Sunday, August 28, 2011

Horizons

It is Sunday afternoon; only a fool or a writer would be at the desk on such a balmy day.  You have just been alerted by the publicist of your about-to-be publisher of a blog post, written by your editor/publisher, wanting you to check it for any inaccuracy.

You read the text, which moves you to call said editor/publisher on this balmy, splendid Sunday afternoon, thinking she will be out enjoying what is left of the afternoon and perhaps sharing a bottle of pinot grigio with an amiable companion, which will allow you about three minutes of a thank-you message left on her answering machine.

Turns out she is "there," in her work area, pleased to hear from you because she has two questions for you that are at the heart of a writer's inner compass, at once attractive and comforting while at the other extreme frightening.  "What do you want to write next?" is the first question and "When can we anticipate it?" is the next.

Into the conversation comes the question of what she wants next and the calm statement that she has no problem seeing what you want to write next coming before what she hopes you will write next.

Publishers do like time lines, which is to say delivery dates, thus you find yourself talking in terms of February 1, 2012 and February 1 2013 for what she wants.  Your mind is a hum of energized processing, of choices.

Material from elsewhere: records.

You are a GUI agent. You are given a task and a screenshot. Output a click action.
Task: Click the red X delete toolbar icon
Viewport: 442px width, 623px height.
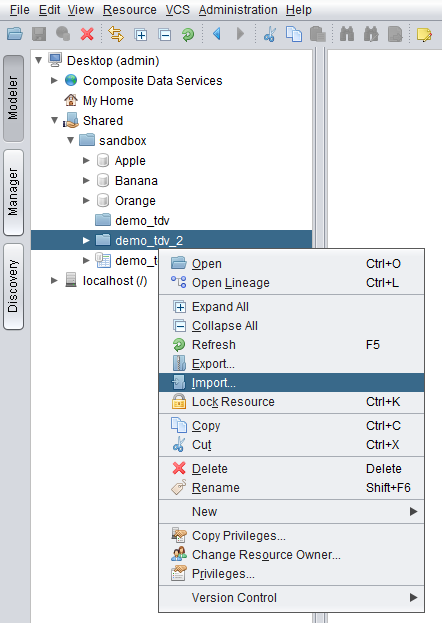point(87,34)
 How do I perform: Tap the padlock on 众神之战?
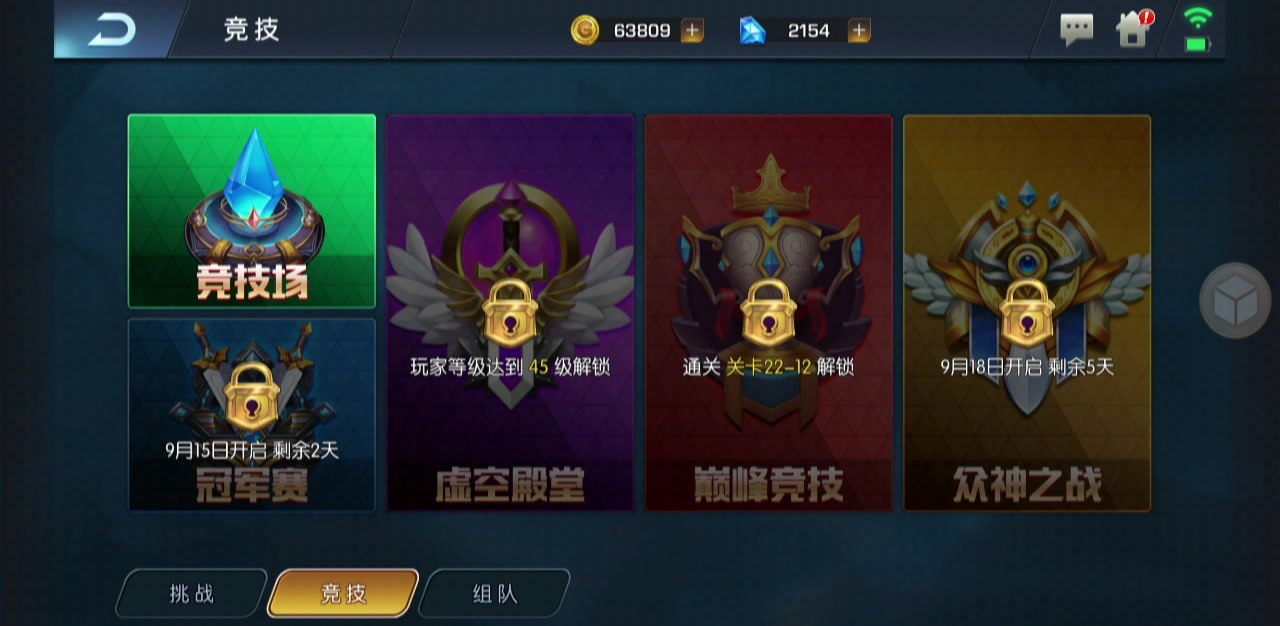(1027, 312)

Reality has, for the moment, presented you with certainties, causing you to realize that certainties have finite borders, due dates as opposed to undifferentiated activities associated with submission, possibilities of polite or indifferent regrets.  For a time, the universe you inhabit has become more structured than you are used to experiencing.

Structure often suggests if not outright demands a certain regularity of performance.  For the first time since you have begun these notes, back in March of 2007, you look at the template for an actual number.  It informs you 1682, which is something of a comfort because it means you have spent that many consecutive days with some observation or other here in this particular template, this particular blank screen, this particular equivalent of blank pages you have handwritten on or typed upon, plus all the subsequent pages after trading your typewriter for your first computer.

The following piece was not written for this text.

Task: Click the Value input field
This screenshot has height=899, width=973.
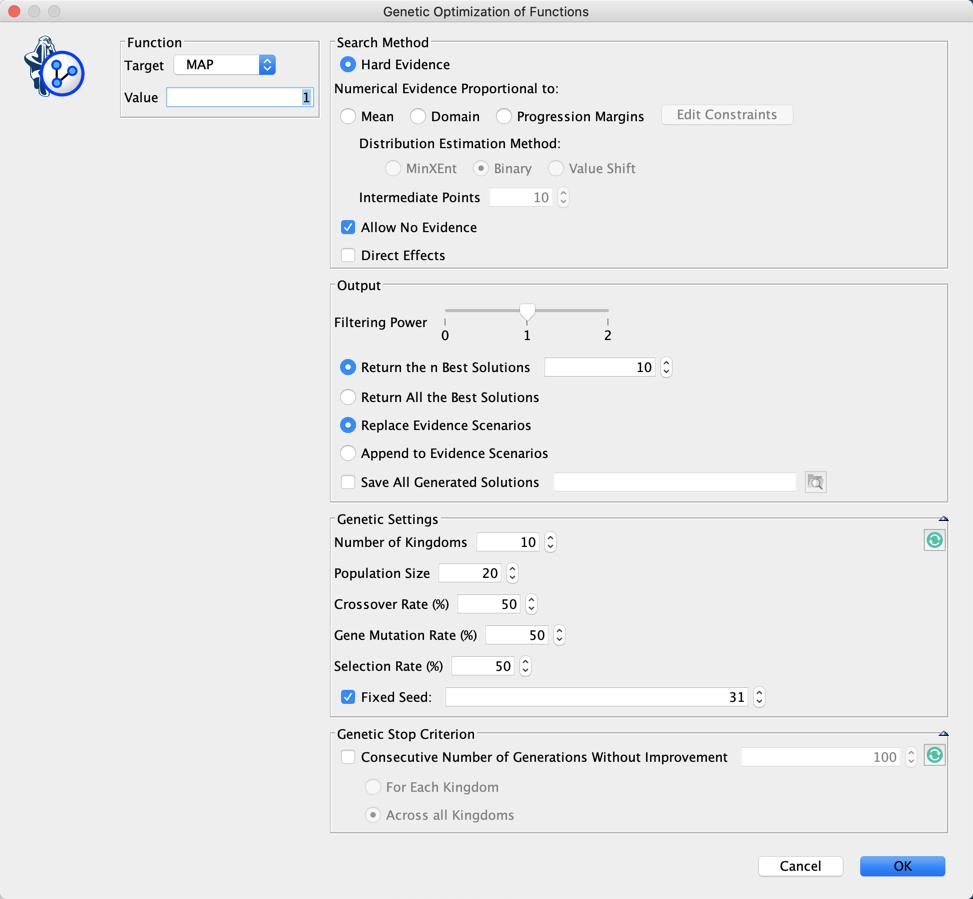Action: click(240, 98)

A manic medley of things you want to write spools past your mind; you take up minuets and square dances with a brigade of pseudonyms.  A name you thought amusing when you were mildly drunk comes to you.  Were you ever Adam Snavely?  Of course you were.  What about Walter Feldspar and Craig Barstow, those two red-necked cowboys you were in order to write Westerns?  Yes, of course. And the ladies you were, in order to write romances.  Roberta.  Yes, you were Roberta Bledsoe.  And another prank pseudonym:  Gunnar Bjorkstrup.

It has long since been beyond the thoughtless indifference to choice.  Of course you could write anything:  It was important to believe you could do so--that is, before it became more important to discover what and why.

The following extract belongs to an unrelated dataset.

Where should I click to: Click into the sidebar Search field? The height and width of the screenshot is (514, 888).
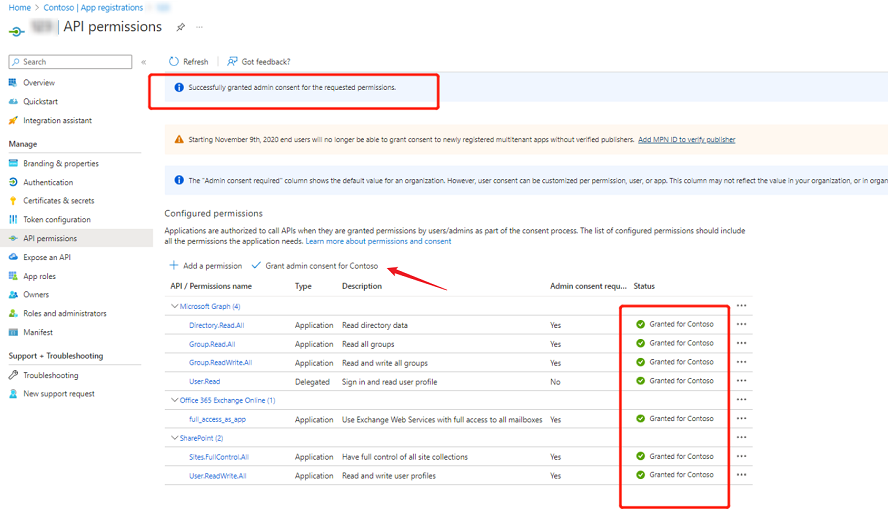pos(74,62)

What once seemed so endlessly possible seems now to orbit about a matter of exquisite choice, a choice felt at some depth not previously investigated.  Thus into the equation comes awareness that seeming as easy as it had seemed has cost you time, precious time, and now you must scurry to catch up.

Working within comfort zones dulls you to the need to take chances; stepping up to encounter a horizon line that extends beyond your normal horizons brings you the risk of seeing a vision you can neither describe nor dramatize much less explain.

You find yourself moving furniture, stacking chairs on tables, attempting to build a platform that will lift you over the horizon.  And the clock begins ticking.  February.  First. 2012.